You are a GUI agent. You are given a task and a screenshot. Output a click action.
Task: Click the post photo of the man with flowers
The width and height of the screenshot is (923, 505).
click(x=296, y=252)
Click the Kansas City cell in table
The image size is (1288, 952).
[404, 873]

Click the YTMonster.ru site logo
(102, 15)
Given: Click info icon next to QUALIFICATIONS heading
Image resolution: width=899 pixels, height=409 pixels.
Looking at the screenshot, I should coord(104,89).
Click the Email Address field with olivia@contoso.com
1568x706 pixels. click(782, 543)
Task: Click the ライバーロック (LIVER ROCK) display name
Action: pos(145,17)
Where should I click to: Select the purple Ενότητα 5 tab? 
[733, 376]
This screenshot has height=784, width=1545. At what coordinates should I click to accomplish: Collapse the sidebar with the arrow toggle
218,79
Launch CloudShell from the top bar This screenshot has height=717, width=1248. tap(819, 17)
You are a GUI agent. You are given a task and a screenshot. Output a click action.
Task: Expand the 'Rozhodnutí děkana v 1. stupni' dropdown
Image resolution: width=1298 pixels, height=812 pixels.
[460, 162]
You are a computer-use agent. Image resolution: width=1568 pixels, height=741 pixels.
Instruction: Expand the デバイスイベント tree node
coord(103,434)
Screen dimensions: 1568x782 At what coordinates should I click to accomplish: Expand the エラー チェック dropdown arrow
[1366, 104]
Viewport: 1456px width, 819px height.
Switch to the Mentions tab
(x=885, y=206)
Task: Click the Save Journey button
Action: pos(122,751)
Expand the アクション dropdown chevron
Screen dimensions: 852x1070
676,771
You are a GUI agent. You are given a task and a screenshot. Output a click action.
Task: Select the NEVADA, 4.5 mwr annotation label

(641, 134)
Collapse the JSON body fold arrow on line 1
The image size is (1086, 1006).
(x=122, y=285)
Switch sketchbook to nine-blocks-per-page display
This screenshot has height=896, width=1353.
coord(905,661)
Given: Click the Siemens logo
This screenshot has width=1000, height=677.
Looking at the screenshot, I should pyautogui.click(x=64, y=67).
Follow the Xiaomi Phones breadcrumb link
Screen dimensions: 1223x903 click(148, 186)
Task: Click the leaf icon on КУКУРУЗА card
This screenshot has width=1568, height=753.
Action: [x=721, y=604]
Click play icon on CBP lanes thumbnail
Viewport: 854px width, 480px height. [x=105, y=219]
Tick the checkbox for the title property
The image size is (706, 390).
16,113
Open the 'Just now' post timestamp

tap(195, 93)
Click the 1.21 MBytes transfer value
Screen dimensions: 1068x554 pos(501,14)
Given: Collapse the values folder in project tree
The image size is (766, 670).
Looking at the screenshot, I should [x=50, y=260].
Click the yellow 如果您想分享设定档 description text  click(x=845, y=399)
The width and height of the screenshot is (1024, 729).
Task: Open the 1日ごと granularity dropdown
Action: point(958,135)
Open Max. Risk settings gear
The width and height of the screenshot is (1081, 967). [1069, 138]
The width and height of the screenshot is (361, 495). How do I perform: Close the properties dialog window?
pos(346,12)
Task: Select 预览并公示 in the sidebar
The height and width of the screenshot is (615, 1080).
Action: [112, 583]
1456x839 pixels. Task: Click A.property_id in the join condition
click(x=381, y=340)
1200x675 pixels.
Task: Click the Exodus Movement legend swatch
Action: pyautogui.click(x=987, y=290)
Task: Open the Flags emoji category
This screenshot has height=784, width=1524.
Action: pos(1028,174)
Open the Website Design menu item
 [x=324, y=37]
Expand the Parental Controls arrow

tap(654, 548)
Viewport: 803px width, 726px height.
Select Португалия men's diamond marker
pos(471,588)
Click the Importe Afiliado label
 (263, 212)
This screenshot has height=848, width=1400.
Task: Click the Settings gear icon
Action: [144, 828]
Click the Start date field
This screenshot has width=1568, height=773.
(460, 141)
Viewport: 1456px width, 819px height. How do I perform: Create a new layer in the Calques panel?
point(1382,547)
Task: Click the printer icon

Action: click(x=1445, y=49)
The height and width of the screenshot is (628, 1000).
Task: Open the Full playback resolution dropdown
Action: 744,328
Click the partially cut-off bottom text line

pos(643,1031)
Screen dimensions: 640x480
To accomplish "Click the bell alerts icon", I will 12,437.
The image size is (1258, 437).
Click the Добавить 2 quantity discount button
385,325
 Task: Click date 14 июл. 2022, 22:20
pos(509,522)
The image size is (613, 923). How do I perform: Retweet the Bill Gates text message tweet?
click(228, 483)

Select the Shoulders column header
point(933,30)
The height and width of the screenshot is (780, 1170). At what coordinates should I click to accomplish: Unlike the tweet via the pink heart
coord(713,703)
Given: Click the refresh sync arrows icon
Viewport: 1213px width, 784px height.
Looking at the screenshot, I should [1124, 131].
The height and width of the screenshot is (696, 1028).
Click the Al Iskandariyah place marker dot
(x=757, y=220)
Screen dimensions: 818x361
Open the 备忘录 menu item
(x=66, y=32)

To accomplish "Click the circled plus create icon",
________________________________________
Output the records in full, exactly.

You are a GUI agent. You are given a task and a screenshot. Output a click action.
Task: Click the post photo of the man with flowers
The width and height of the screenshot is (923, 505).
click(x=296, y=252)
Click the Kansas City cell in table
The image size is (1288, 952).
[404, 873]

Click the YTMonster.ru site logo
(102, 15)
Given: Click info icon next to QUALIFICATIONS heading
Image resolution: width=899 pixels, height=409 pixels.
Looking at the screenshot, I should coord(104,89).
Click the Email Address field with olivia@contoso.com
1568x706 pixels. click(782, 543)
Task: Click the ライバーロック (LIVER ROCK) display name
Action: pos(145,17)
Where should I click to: Select the purple Ενότητα 5 tab? 
[733, 376]
This screenshot has height=784, width=1545. At what coordinates should I click to accomplish: Collapse the sidebar with the arrow toggle
218,79
Launch CloudShell from the top bar This screenshot has height=717, width=1248. tap(819, 17)
You are a GUI agent. You are given a task and a screenshot. Output a click action.
Task: Expand the 'Rozhodnutí děkana v 1. stupni' dropdown
Image resolution: width=1298 pixels, height=812 pixels.
[460, 162]
You are a computer-use agent. Image resolution: width=1568 pixels, height=741 pixels.
Instruction: Expand the デバイスイベント tree node
coord(103,434)
Screen dimensions: 1568x782 At what coordinates should I click to accomplish: Expand the エラー チェック dropdown arrow
[1366, 104]
Viewport: 1456px width, 819px height.
Switch to the Mentions tab
(x=885, y=206)
Task: Click the Save Journey button
Action: pos(122,751)
Expand the アクション dropdown chevron
Screen dimensions: 852x1070
676,771
You are a GUI agent. You are given a task and a screenshot. Output a click action.
Task: Select the NEVADA, 4.5 mwr annotation label

(641, 134)
Collapse the JSON body fold arrow on line 1
The image size is (1086, 1006).
(x=122, y=285)
Switch sketchbook to nine-blocks-per-page display
This screenshot has height=896, width=1353.
coord(905,661)
Given: Click the Siemens logo
This screenshot has width=1000, height=677.
Looking at the screenshot, I should pyautogui.click(x=64, y=67).
Follow the Xiaomi Phones breadcrumb link
Screen dimensions: 1223x903 click(148, 186)
Task: Click the leaf icon on КУКУРУЗА card
This screenshot has width=1568, height=753.
Action: [x=721, y=604]
Click play icon on CBP lanes thumbnail
Viewport: 854px width, 480px height. [x=105, y=219]
Tick the checkbox for the title property
The image size is (706, 390).
16,113
Open the 'Just now' post timestamp

tap(195, 93)
Click the 1.21 MBytes transfer value
Screen dimensions: 1068x554 pos(501,14)
Given: Collapse the values folder in project tree
The image size is (766, 670).
Looking at the screenshot, I should [x=50, y=260].
Click the yellow 如果您想分享设定档 description text  click(x=845, y=399)
The width and height of the screenshot is (1024, 729).
Task: Open the 1日ごと granularity dropdown
Action: point(958,135)
Open Max. Risk settings gear
The width and height of the screenshot is (1081, 967). [1069, 138]
The width and height of the screenshot is (361, 495). How do I perform: Close the properties dialog window?
pos(346,12)
Task: Select 预览并公示 in the sidebar
The height and width of the screenshot is (615, 1080).
Action: [112, 583]
1456x839 pixels. Task: Click A.property_id in the join condition
click(x=381, y=340)
1200x675 pixels.
Task: Click the Exodus Movement legend swatch
Action: pyautogui.click(x=987, y=290)
Task: Open the Flags emoji category
This screenshot has height=784, width=1524.
Action: pos(1028,174)
Open the Website Design menu item
 [x=324, y=37]
Expand the Parental Controls arrow

tap(654, 548)
Viewport: 803px width, 726px height.
Select Португалия men's diamond marker
pos(471,588)
Click the Importe Afiliado label
 (263, 212)
This screenshot has height=848, width=1400.
Task: Click the Settings gear icon
Action: [144, 828]
Click the Start date field
This screenshot has width=1568, height=773.
(460, 141)
Viewport: 1456px width, 819px height. How do I perform: Create a new layer in the Calques panel?
point(1382,547)
Task: Click the printer icon

Action: click(x=1445, y=49)
The height and width of the screenshot is (628, 1000).
Task: Open the Full playback resolution dropdown
Action: 744,328
Click the partially cut-off bottom text line

pos(643,1031)
Screen dimensions: 640x480
To accomplish "Click the bell alerts icon", I will 12,437.
The image size is (1258, 437).
Click the Добавить 2 quantity discount button
385,325
 Task: Click date 14 июл. 2022, 22:20
pos(509,522)
The image size is (613, 923). How do I perform: Retweet the Bill Gates text message tweet?
click(228, 483)

Select the Shoulders column header
point(933,30)
The height and width of the screenshot is (780, 1170). At what coordinates should I click to accomplish: Unlike the tweet via the pink heart
coord(713,703)
Given: Click the refresh sync arrows icon
Viewport: 1213px width, 784px height.
Looking at the screenshot, I should [1124, 131].
The height and width of the screenshot is (696, 1028).
Click the Al Iskandariyah place marker dot
(x=757, y=220)
Screen dimensions: 818x361
Open the 备忘录 menu item
(x=66, y=32)

To accomplish "Click the circled plus create icon",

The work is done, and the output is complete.